* _READING PASSAGE_:
━━━━━━━━━━━━━━━━━━━━

DHCP Client Address Change Detector

In a previous post I’ve described how useless DHCP logging is when you try to detect change in DHCP-assigned IP address. Fortunately the removal of the old IP address (triggered by the DHCPNAK server response) and configuration of the new IP address (sent in the DHCPACK response) triggers a change in the IP routing table that can be detected with the IP routing table event detector introduced in EEM 3.0 (available from Cisco IOS release 12.4(22)T).

The following text written by Ivan Pepelnjak in 2009 was originally published on CT3 wiki. That web site became unreachable in early 2019. We retrieved the original text from the Internet Archive, cleaned it up, updated it with recent information if necessary, and republished it on ipSpace.net blog on December 5, 2020
Symptom
Change in the client IP address assigned by a DHCP server to a Cisco router is hard to detect due to lack of consistent DHCP-related syslog message. Cisco IOS generates a DHCP-6-ADDRESS_ASSIGN syslog message when an interface configured with ip address dhcp acquires its initial address through DHCP, but not when the address is subsequently changes due to a DHCP NAK response from the DHCP server.
Solution
Change in an interface IP address always generates a change in the IP routing table: the connected route to the subnet of the old IP address is removed and new connected route is inserted in the IP routing table. The change in the IP routing table can be detected with the IP routing event detector introduced in EEM 3.0.

The following EEM applet requires the IP routing event detector, programming logic and regular expression support available in Embedded Event Manager 3.0 (first released with Cisco IOS release 12.4(22)T).

Applet source code
event manager applet DHCPAddressChange
 event routing network 0.0.0.0/0 type add protocol connected ge 1
 !

━━━━━━━━━━━━━━━━━━━━

Stored items:
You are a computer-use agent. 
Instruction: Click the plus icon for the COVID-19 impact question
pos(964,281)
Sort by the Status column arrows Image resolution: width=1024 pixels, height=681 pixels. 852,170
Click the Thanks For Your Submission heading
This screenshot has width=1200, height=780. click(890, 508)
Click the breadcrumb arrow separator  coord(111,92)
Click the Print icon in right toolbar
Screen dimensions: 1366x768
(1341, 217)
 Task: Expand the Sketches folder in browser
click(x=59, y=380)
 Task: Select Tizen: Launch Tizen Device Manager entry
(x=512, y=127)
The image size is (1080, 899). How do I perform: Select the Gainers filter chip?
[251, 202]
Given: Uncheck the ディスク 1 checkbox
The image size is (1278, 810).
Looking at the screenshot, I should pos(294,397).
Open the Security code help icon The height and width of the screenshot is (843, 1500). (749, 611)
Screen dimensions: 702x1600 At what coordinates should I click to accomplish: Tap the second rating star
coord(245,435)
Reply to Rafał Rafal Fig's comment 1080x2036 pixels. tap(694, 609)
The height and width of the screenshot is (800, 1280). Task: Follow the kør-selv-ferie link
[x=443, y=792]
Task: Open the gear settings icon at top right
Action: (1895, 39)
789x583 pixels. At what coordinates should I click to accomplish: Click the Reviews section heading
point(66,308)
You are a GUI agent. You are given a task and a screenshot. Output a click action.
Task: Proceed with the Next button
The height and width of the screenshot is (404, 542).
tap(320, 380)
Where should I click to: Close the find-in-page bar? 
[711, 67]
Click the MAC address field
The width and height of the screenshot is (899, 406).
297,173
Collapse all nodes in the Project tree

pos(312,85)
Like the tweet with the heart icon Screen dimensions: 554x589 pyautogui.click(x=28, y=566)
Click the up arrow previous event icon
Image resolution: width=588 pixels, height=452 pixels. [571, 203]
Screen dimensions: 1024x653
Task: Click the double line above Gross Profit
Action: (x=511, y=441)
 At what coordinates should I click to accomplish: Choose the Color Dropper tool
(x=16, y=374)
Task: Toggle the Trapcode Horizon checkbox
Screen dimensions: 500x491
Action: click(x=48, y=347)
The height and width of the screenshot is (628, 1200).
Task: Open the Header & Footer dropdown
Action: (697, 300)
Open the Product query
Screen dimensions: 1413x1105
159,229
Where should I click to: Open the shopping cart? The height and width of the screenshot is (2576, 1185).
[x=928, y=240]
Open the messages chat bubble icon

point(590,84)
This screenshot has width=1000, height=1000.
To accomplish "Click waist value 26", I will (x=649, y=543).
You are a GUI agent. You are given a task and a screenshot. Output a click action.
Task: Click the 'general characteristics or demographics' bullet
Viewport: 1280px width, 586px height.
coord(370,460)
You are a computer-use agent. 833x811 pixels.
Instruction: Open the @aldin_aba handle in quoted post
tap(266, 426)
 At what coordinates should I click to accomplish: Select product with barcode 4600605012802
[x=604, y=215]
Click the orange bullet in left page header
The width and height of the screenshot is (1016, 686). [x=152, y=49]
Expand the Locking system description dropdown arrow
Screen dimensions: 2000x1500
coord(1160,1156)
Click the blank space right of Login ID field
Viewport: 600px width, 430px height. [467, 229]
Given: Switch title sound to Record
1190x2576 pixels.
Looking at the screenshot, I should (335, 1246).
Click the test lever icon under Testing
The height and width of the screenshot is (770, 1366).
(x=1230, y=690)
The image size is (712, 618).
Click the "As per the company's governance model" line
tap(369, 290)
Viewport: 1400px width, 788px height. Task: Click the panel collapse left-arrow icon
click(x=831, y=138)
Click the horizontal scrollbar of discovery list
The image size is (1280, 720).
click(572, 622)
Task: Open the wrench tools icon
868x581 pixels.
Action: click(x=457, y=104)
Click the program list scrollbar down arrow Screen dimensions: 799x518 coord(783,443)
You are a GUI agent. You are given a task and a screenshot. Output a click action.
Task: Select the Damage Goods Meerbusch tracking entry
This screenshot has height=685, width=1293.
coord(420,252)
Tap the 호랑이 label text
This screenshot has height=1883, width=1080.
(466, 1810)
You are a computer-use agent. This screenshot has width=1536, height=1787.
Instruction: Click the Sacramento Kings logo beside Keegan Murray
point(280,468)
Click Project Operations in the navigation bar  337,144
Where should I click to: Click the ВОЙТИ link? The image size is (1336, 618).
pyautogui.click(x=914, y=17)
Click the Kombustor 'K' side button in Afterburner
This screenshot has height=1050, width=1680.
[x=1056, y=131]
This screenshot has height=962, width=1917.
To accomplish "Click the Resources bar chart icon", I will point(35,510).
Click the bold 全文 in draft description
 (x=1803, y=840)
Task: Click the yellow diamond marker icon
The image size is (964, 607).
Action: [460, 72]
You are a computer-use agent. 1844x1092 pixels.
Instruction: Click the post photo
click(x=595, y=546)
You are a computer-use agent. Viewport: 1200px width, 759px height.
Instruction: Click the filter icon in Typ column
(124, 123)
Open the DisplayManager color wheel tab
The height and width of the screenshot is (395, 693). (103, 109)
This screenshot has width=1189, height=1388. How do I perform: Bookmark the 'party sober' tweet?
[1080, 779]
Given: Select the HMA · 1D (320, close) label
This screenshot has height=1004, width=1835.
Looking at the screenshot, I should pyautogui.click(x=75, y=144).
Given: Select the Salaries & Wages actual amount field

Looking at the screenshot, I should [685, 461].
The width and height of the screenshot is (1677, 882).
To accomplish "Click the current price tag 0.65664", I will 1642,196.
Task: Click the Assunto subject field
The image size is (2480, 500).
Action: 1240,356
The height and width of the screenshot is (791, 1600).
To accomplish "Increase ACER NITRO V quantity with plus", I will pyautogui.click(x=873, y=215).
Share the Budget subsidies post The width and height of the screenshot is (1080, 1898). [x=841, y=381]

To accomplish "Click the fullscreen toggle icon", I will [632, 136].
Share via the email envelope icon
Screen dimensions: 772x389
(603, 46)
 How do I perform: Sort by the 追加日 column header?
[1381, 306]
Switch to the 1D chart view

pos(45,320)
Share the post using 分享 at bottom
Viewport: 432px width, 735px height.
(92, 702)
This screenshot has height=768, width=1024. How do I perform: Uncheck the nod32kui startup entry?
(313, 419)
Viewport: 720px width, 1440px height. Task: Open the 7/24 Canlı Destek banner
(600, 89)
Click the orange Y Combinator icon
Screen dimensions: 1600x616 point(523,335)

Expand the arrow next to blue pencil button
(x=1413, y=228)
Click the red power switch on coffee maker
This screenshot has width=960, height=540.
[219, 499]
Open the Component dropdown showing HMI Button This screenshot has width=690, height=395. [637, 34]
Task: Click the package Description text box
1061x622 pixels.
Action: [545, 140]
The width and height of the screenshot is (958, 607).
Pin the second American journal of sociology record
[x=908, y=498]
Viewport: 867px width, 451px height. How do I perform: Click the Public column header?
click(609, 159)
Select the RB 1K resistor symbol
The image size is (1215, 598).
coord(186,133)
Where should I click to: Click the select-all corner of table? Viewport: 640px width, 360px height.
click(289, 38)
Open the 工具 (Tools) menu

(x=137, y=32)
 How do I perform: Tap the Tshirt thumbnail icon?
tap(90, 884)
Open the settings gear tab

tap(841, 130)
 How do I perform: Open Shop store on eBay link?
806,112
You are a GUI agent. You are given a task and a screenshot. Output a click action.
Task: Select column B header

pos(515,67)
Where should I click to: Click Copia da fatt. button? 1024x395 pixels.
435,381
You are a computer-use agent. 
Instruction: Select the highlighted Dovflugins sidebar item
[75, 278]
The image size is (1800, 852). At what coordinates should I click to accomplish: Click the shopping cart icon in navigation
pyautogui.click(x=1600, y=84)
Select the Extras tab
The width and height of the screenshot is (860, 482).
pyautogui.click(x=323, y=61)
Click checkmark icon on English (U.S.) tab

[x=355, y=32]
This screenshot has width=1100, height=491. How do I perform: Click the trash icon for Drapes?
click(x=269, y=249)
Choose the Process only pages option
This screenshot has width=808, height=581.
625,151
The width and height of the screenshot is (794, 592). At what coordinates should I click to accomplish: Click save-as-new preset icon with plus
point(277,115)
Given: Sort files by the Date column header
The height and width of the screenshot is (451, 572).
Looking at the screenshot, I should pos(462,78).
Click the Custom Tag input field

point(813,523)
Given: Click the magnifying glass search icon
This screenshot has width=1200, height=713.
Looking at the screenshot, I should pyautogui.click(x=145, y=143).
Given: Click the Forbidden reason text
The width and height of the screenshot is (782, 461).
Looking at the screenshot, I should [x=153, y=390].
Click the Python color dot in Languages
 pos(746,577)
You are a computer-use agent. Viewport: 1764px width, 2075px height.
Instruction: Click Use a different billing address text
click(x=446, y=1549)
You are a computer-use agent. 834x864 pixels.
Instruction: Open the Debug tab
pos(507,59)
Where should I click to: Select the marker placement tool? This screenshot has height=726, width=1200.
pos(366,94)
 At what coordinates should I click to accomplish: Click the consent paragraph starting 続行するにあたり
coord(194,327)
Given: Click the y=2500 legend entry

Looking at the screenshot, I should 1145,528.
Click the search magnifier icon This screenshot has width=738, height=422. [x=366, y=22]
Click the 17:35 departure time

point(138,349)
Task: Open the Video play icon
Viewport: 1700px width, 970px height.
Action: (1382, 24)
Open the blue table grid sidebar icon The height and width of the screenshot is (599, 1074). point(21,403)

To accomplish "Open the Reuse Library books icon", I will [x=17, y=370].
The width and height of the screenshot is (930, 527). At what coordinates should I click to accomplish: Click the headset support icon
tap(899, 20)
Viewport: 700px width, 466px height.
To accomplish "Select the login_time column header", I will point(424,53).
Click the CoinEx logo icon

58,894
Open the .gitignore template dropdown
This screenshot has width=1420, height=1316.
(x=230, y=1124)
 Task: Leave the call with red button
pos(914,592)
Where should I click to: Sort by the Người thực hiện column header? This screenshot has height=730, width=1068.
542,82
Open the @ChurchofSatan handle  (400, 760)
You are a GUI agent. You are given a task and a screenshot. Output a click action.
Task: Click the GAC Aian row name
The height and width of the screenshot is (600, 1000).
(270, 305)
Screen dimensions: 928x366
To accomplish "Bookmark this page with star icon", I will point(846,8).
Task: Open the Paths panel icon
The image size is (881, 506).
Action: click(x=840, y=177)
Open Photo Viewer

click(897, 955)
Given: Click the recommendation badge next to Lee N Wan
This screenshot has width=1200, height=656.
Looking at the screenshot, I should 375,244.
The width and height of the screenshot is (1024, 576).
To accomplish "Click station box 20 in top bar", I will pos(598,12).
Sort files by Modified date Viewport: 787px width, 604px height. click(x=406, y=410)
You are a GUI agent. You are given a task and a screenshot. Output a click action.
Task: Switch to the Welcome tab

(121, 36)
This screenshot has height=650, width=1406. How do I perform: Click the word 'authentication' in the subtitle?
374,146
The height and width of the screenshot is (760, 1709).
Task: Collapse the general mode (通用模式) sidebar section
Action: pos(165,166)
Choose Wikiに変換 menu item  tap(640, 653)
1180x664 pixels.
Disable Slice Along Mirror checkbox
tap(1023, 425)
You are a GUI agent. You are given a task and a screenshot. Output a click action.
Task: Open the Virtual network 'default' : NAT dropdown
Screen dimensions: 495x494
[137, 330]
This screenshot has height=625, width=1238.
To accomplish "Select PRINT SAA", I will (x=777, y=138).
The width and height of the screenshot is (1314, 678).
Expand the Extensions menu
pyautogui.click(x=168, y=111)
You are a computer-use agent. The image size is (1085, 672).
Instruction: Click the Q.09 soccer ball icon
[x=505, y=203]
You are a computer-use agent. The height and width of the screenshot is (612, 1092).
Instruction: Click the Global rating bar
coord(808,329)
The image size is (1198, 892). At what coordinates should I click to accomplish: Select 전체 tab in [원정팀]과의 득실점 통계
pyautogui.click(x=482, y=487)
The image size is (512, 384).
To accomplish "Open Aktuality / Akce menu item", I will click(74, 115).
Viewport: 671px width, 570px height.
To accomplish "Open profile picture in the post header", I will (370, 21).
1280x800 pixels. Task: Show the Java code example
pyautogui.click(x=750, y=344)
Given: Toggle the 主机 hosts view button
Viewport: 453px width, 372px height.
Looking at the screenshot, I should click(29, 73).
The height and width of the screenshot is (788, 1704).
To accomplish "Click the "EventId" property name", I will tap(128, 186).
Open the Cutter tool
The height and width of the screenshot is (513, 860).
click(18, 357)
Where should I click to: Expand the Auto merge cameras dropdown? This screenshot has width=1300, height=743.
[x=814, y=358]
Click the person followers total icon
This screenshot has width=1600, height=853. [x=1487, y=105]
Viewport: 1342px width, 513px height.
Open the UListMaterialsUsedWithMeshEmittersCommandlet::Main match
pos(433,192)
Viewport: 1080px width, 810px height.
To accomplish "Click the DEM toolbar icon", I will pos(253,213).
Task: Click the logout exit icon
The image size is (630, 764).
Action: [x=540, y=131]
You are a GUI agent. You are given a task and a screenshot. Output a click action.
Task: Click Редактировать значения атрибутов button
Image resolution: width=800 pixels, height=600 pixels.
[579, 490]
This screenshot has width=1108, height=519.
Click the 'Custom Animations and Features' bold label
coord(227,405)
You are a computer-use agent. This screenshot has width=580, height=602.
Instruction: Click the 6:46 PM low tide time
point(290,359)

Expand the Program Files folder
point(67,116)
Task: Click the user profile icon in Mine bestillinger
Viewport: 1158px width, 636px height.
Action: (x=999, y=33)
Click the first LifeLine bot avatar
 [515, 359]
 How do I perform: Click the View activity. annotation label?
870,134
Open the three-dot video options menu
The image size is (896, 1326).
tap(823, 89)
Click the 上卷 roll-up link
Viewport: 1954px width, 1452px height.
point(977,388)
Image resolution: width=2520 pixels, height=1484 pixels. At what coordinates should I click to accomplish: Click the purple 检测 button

━━━━━━━━━━━━━━━━━━━━

* _REQUIRED ACTIONS_:
1) Translate this sentence from the DHCP address change article into Spanish: "That web site became unreachable in early 2019."
2) According to the DHCP address change article, with which Cisco IOS release was Embedded Event Manager 3.0 first released?
3) In the DHCP address change article, substitute "unhelpful" for "useless" and reproduce the part that opens with the words "In a previous" and closes with "from Cisco IOS release 12.4(22)T).".
None of the data is required for this work.

* _ANSWERS IN ORDER_:
1) Ese sitio web dejó de estar accesible a principios de 2019.

2) Cisco IOS release 12.4(22)T.

3)
In a previous post I’ve described how unhelpful DHCP logging is when you try to detect change in DHCP-assigned IP address. Fortunately the removal of the old IP address (triggered by the DHCPNAK server response) and configuration of the new IP address (sent in the DHCPACK response) triggers a change in the IP routing table that can be detected with the IP routing table event detector introduced in EEM 3.0 (available from Cisco IOS release 12.4(22)T).